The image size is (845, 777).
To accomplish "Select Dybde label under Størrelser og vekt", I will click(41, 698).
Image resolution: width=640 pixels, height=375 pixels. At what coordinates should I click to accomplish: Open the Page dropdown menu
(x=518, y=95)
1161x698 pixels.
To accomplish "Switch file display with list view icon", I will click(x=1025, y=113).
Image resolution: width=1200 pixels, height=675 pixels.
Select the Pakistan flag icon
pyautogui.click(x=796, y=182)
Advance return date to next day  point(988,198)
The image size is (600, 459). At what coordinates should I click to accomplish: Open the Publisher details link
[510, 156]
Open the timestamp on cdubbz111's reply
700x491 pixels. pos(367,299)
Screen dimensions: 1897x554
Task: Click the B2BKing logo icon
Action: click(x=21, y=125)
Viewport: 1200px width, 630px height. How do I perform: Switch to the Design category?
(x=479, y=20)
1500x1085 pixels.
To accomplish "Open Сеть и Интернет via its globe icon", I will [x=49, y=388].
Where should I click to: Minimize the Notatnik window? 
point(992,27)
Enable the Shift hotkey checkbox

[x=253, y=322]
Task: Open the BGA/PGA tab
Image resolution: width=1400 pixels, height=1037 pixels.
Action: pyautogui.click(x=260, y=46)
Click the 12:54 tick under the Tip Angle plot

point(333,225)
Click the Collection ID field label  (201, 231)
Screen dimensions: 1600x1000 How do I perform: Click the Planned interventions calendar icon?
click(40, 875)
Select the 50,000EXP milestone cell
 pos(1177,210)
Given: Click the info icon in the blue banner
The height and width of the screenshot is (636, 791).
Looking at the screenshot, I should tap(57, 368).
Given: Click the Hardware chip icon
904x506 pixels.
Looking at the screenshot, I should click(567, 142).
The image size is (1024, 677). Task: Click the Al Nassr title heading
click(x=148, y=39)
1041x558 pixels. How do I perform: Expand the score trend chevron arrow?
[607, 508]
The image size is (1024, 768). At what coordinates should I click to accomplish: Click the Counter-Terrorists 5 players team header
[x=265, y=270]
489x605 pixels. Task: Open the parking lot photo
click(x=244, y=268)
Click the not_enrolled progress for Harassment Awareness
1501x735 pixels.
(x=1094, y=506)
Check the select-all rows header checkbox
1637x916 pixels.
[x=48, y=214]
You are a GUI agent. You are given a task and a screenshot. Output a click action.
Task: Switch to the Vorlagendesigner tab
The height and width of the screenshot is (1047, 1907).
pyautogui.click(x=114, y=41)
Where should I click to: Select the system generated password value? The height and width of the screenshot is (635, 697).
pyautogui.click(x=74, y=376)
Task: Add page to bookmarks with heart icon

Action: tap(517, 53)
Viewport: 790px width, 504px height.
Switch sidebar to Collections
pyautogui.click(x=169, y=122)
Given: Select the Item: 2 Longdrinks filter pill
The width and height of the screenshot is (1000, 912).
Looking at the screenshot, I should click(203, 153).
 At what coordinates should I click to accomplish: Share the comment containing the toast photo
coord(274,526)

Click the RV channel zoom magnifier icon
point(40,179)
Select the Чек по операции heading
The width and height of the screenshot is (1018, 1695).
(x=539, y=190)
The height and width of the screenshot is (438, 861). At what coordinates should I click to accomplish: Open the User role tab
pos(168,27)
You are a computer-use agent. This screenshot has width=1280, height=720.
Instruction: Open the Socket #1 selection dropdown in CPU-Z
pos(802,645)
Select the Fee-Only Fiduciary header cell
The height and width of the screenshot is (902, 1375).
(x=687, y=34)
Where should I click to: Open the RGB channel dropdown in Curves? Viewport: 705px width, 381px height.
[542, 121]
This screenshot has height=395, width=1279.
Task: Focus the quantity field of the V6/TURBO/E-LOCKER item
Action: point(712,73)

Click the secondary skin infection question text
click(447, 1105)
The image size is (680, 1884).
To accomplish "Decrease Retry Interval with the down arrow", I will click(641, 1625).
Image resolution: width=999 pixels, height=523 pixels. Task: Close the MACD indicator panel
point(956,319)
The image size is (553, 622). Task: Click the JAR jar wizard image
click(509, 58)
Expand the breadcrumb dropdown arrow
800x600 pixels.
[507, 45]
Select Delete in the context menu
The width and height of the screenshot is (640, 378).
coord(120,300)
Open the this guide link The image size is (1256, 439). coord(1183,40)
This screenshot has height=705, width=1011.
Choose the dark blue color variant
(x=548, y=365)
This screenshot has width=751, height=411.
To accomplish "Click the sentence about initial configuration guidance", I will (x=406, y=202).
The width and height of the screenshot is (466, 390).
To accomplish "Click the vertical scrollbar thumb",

• _Your objective_: Tell how many lines in the material contain the word "label". Only the number is wanted.

• _Solution below_: 2